0064 0b11001000_00001001 pointer l=8 d=9
0066 0b01011111 literal - _
0067 0b01100001 literal - a
0068 0b01110000 literal - p
0069 0b01101001 literal - i
0070 0b00101110 literal - .
0071 0b11010000_10010100 literal - Д
0073 0b11010000_10111110 literal - о
0075 0b11010001_10000001 literal - с
0077 0b11010001_10000010 literal - т
0079 0b11010001_10000011 literal - у
0081 0b11010000_10111111 literal - п
0083 0b11010000_10111101 literal - н
0085 0b11000111_00001100 pointer l=7 d=12
0087 0b10001100_00100000_11010001_10001101 WHAT IS HAPPENING

Byte 87 is where it's working through Доступность. The 4 bytes 0b10001100_00100000_11010001_10001101 don't appear to be a valid unicode sequence, but neither do they form a valid "sized pointer".

Bytes Sized pointer sequence UTF­8 Codepoint sequence
1 n/a 0xxxxxxx
2 110lllll 0ddddddd 110xxxxx 10xxxxxx
3 111lllll 0ddddddd dddddddd 1110xxxx 10xxxxxx 10xxxxxx
4 n/a 11110xxx 10xxxxxx 10xxxxxx 10xxxxxx

What's going wrong here?
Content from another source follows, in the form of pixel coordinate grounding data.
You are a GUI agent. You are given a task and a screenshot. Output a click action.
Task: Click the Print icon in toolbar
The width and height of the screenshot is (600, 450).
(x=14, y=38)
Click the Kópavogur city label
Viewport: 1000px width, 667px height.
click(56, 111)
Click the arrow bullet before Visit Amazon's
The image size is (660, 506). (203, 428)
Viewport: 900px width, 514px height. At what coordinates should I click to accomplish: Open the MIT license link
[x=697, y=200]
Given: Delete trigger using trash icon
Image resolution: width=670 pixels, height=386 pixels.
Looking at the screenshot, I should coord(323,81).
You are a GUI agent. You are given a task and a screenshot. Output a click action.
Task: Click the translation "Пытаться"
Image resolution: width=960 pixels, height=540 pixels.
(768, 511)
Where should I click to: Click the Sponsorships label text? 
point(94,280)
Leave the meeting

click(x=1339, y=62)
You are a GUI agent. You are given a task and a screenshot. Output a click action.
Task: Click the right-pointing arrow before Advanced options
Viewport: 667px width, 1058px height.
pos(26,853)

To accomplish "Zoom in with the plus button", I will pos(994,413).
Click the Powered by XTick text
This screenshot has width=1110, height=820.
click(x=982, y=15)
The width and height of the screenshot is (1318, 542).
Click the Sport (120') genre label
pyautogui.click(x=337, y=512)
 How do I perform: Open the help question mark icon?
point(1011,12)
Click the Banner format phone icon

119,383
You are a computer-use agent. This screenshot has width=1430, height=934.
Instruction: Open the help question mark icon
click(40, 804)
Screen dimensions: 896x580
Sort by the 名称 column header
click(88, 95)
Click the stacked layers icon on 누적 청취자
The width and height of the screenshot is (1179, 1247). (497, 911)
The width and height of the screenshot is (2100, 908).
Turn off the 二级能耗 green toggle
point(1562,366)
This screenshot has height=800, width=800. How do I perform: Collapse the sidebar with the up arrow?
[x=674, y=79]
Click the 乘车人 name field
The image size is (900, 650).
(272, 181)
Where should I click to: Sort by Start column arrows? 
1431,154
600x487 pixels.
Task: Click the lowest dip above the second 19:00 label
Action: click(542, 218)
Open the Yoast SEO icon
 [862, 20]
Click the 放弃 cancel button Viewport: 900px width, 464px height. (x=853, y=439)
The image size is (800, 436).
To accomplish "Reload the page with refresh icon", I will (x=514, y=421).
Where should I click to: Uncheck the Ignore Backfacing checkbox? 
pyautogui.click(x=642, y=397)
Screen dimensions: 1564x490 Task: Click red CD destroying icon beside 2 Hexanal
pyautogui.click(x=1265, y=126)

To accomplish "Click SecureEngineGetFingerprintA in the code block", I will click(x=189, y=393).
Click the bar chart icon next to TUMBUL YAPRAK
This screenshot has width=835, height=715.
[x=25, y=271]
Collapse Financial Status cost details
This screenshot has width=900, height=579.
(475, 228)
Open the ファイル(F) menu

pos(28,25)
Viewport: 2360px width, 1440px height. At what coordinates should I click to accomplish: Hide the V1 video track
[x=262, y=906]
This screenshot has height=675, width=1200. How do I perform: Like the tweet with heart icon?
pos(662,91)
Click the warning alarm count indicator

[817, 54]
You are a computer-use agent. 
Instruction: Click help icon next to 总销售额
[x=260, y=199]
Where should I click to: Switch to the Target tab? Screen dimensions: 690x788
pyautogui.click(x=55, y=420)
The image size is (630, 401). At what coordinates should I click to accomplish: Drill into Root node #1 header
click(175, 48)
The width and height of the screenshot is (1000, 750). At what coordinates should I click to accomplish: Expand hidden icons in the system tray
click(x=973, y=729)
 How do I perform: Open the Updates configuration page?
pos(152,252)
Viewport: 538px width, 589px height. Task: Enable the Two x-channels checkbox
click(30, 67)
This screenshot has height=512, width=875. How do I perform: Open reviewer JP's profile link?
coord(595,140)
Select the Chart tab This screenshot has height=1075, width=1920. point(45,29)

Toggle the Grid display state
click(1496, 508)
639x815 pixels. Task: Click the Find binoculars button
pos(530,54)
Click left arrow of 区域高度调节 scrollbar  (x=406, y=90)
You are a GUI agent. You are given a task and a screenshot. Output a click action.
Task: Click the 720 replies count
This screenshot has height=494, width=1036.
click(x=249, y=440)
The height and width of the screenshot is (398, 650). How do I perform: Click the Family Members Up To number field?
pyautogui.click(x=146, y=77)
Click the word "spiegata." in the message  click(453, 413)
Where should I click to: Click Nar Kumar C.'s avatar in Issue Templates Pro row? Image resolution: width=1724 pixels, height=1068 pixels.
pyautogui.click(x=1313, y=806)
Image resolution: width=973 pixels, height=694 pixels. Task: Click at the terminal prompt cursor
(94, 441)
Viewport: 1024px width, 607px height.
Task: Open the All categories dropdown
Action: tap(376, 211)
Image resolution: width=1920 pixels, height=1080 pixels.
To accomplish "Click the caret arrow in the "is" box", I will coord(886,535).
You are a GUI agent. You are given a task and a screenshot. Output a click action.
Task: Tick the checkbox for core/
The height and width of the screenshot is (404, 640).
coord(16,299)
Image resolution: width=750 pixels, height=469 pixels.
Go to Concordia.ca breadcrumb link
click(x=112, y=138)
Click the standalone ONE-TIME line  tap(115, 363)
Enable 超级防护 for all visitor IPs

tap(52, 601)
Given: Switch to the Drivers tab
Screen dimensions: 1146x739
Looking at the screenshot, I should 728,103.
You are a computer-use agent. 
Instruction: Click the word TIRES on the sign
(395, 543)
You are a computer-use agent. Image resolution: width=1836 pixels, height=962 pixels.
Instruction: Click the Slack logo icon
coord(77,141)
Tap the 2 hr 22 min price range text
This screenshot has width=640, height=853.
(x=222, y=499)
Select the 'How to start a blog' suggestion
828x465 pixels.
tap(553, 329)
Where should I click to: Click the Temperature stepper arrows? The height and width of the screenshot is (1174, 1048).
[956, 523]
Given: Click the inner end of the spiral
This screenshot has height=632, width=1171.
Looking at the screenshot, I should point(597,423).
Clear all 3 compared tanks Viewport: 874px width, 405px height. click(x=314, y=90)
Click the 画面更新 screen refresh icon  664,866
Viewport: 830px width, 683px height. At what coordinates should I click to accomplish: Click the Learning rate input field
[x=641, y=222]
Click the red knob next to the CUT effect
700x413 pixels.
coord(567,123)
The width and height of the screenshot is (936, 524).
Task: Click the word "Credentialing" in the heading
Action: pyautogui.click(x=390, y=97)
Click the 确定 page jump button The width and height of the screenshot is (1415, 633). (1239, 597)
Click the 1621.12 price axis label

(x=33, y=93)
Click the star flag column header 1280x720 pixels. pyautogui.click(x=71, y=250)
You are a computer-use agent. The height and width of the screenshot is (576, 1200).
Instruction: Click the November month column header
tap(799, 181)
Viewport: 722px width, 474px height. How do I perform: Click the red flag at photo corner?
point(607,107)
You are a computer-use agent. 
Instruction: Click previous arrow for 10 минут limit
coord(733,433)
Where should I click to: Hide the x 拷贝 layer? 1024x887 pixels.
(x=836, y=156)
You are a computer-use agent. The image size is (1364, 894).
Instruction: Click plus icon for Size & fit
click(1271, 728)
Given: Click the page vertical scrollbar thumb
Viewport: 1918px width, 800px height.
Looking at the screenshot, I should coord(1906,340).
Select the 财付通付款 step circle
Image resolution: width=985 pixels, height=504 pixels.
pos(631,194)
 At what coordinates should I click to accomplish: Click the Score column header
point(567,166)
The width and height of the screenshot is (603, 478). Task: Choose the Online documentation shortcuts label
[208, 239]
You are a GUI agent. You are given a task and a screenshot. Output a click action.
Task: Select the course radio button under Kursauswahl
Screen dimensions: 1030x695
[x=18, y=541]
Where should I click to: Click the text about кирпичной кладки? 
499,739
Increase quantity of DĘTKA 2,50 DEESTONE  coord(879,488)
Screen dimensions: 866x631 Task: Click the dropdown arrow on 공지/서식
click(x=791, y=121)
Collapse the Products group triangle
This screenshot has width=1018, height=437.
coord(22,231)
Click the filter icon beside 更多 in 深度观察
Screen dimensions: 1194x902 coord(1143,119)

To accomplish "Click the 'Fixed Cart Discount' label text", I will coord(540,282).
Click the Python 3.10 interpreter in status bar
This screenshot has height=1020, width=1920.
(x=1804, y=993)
Am I trying to decompress invalid data, or failing to parse the input correctly?

rotemdan commented 3 years ago

The first thing I'd do is run the test function of the CLI tool on russian-unicode.xml:

node lzutf8-cli t russian-unicode.xml

Which returns:

Test result: *Passed* in 19.05ms

Since it passes it could be many things. I'm not sure exactly what.

There's a pointer on 0085 referring back to the previous substring ост which is of length 3 and has distance of 6.

I don't remember the exact details (this was designed and implemented about 6.5 years ago). If the decoded length and distance are wrong maybe the bits are not read with the right endianess?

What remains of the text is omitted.